- **EXERCISE DETAILS**:
Copy out every record exactly.

[Data entries]
╭──

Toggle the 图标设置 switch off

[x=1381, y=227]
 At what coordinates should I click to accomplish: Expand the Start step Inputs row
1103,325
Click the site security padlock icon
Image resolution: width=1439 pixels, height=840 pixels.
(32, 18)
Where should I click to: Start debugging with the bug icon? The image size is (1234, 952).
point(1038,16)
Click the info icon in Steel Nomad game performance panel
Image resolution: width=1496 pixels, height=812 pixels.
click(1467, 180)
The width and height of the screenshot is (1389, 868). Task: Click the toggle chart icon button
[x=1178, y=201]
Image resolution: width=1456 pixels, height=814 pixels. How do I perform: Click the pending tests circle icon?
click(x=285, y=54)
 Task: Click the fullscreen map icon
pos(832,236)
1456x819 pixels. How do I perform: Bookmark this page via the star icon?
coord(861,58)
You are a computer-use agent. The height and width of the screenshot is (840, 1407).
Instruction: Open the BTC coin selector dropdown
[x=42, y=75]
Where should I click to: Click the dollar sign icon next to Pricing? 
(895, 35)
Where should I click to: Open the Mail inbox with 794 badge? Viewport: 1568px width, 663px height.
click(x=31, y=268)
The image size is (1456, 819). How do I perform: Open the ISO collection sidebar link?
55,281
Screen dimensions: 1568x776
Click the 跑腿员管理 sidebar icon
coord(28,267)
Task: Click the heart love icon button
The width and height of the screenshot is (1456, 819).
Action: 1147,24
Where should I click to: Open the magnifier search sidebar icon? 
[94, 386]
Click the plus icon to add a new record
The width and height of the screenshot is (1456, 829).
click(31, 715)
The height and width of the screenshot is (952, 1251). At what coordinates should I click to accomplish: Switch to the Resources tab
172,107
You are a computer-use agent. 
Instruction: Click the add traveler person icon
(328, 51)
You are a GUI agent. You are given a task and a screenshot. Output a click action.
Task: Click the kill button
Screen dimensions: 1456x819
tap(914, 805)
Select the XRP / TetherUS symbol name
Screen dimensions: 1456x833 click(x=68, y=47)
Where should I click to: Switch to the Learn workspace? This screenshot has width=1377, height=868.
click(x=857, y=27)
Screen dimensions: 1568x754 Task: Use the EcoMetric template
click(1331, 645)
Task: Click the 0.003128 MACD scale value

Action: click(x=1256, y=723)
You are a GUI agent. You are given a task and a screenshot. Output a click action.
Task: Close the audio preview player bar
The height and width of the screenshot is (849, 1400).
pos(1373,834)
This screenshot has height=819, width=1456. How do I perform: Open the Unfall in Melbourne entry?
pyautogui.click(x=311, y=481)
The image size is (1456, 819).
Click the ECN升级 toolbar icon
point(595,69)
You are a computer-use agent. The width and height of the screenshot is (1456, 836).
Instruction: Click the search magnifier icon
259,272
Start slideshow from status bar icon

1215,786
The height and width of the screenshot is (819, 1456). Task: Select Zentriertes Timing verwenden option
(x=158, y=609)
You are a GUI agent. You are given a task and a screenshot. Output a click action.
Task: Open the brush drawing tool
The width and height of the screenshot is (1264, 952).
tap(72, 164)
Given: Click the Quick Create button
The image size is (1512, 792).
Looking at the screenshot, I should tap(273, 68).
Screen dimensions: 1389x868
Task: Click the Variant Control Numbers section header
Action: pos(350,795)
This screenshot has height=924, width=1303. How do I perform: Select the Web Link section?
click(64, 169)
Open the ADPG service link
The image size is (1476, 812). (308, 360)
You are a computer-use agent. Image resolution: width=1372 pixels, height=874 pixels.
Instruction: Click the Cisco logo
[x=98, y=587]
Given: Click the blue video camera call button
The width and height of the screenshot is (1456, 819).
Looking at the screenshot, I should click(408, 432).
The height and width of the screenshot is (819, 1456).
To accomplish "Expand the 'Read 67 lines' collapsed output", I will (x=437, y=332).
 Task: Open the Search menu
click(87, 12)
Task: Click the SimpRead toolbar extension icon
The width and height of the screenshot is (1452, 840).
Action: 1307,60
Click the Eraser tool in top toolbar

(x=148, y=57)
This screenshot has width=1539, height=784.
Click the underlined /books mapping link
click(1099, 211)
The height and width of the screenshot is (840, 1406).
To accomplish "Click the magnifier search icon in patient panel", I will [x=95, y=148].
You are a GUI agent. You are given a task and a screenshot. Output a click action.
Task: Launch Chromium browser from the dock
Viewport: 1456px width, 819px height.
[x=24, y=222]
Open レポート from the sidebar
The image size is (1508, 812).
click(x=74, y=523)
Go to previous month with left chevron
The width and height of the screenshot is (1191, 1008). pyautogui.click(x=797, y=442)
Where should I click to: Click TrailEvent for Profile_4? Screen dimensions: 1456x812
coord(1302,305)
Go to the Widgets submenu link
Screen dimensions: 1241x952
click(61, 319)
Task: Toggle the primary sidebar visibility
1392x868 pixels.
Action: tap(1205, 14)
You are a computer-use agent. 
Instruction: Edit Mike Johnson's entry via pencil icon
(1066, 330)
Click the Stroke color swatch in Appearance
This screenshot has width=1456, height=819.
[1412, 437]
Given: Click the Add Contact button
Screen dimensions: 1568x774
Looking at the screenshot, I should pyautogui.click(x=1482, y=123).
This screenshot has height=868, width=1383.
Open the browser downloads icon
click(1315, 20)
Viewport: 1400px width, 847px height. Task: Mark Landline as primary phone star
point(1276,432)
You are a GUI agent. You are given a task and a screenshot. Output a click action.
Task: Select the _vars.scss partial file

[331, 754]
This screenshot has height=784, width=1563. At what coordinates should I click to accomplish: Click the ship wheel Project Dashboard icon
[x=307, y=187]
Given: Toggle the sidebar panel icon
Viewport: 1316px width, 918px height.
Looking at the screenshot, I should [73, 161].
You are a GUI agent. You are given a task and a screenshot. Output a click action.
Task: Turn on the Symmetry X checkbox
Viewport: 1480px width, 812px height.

╰──

- **EXERCISE RESULT**:
Toggle the 图标设置 switch off

[x=1381, y=227]
 At what coordinates should I click to accomplish: Expand the Start step Inputs row
1103,325
Click the site security padlock icon
Image resolution: width=1439 pixels, height=840 pixels.
(32, 18)
Where should I click to: Start debugging with the bug icon? The image size is (1234, 952).
point(1038,16)
Click the info icon in Steel Nomad game performance panel
Image resolution: width=1496 pixels, height=812 pixels.
click(1467, 180)
The width and height of the screenshot is (1389, 868). Task: Click the toggle chart icon button
[x=1178, y=201]
Image resolution: width=1456 pixels, height=814 pixels. How do I perform: Click the pending tests circle icon?
click(x=285, y=54)
 Task: Click the fullscreen map icon
pos(832,236)
1456x819 pixels. How do I perform: Bookmark this page via the star icon?
coord(861,58)
You are a computer-use agent. The height and width of the screenshot is (840, 1407).
Instruction: Open the BTC coin selector dropdown
[x=42, y=75]
Where should I click to: Click the dollar sign icon next to Pricing? 
(895, 35)
Where should I click to: Open the Mail inbox with 794 badge? Viewport: 1568px width, 663px height.
click(x=31, y=268)
The image size is (1456, 819). How do I perform: Open the ISO collection sidebar link?
55,281
Screen dimensions: 1568x776
Click the 跑腿员管理 sidebar icon
coord(28,267)
Task: Click the heart love icon button
The width and height of the screenshot is (1456, 819).
Action: 1147,24
Where should I click to: Open the magnifier search sidebar icon? 
[94, 386]
Click the plus icon to add a new record
The width and height of the screenshot is (1456, 829).
click(31, 715)
The height and width of the screenshot is (952, 1251). At what coordinates should I click to accomplish: Switch to the Resources tab
172,107
You are a computer-use agent. 
Instruction: Click the add traveler person icon
(328, 51)
You are a GUI agent. You are given a task and a screenshot. Output a click action.
Task: Click the kill button
Screen dimensions: 1456x819
tap(914, 805)
Select the XRP / TetherUS symbol name
Screen dimensions: 1456x833 click(x=68, y=47)
Where should I click to: Switch to the Learn workspace? This screenshot has width=1377, height=868.
click(x=857, y=27)
Screen dimensions: 1568x754 Task: Use the EcoMetric template
click(1331, 645)
Task: Click the 0.003128 MACD scale value

Action: click(x=1256, y=723)
You are a GUI agent. You are given a task and a screenshot. Output a click action.
Task: Close the audio preview player bar
The height and width of the screenshot is (849, 1400).
pos(1373,834)
This screenshot has height=819, width=1456. How do I perform: Open the Unfall in Melbourne entry?
pyautogui.click(x=311, y=481)
The image size is (1456, 819).
Click the ECN升级 toolbar icon
point(595,69)
You are a computer-use agent. The width and height of the screenshot is (1456, 836).
Instruction: Click the search magnifier icon
259,272
Start slideshow from status bar icon

1215,786
The height and width of the screenshot is (819, 1456). Task: Select Zentriertes Timing verwenden option
(x=158, y=609)
You are a GUI agent. You are given a task and a screenshot. Output a click action.
Task: Open the brush drawing tool
The width and height of the screenshot is (1264, 952).
tap(72, 164)
Given: Click the Quick Create button
The image size is (1512, 792).
Looking at the screenshot, I should tap(273, 68).
Screen dimensions: 1389x868
Task: Click the Variant Control Numbers section header
Action: pos(350,795)
This screenshot has height=924, width=1303. How do I perform: Select the Web Link section?
click(64, 169)
Open the ADPG service link
The image size is (1476, 812). (308, 360)
You are a computer-use agent. Image resolution: width=1372 pixels, height=874 pixels.
Instruction: Click the Cisco logo
[x=98, y=587]
Given: Click the blue video camera call button
The width and height of the screenshot is (1456, 819).
Looking at the screenshot, I should click(408, 432).
The height and width of the screenshot is (819, 1456).
To accomplish "Expand the 'Read 67 lines' collapsed output", I will (x=437, y=332).
 Task: Open the Search menu
click(87, 12)
Task: Click the SimpRead toolbar extension icon
The width and height of the screenshot is (1452, 840).
Action: 1307,60
Click the Eraser tool in top toolbar

(x=148, y=57)
This screenshot has width=1539, height=784.
Click the underlined /books mapping link
click(1099, 211)
The height and width of the screenshot is (840, 1406).
To accomplish "Click the magnifier search icon in patient panel", I will [x=95, y=148].
You are a GUI agent. You are given a task and a screenshot. Output a click action.
Task: Launch Chromium browser from the dock
Viewport: 1456px width, 819px height.
[x=24, y=222]
Open レポート from the sidebar
The image size is (1508, 812).
click(x=74, y=523)
Go to previous month with left chevron
The width and height of the screenshot is (1191, 1008). pyautogui.click(x=797, y=442)
Where should I click to: Click TrailEvent for Profile_4? Screen dimensions: 1456x812
coord(1302,305)
Go to the Widgets submenu link
Screen dimensions: 1241x952
click(61, 319)
Task: Toggle the primary sidebar visibility
1392x868 pixels.
Action: tap(1205, 14)
You are a computer-use agent. 
Instruction: Edit Mike Johnson's entry via pencil icon
(1066, 330)
Click the Stroke color swatch in Appearance
This screenshot has width=1456, height=819.
[1412, 437]
Given: Click the Add Contact button
Screen dimensions: 1568x774
Looking at the screenshot, I should pyautogui.click(x=1482, y=123).
This screenshot has height=868, width=1383.
Open the browser downloads icon
click(1315, 20)
Viewport: 1400px width, 847px height. Task: Mark Landline as primary phone star
point(1276,432)
You are a GUI agent. You are given a task and a screenshot. Output a click action.
Task: Select the _vars.scss partial file

[331, 754]
This screenshot has height=784, width=1563. At what coordinates should I click to accomplish: Click the ship wheel Project Dashboard icon
[x=307, y=187]
Given: Toggle the sidebar panel icon
Viewport: 1316px width, 918px height.
Looking at the screenshot, I should [73, 161].
You are a GUI agent. You are given a task and a screenshot. Output a click action.
Task: Turn on the Symmetry X checkbox
Viewport: 1480px width, 812px height.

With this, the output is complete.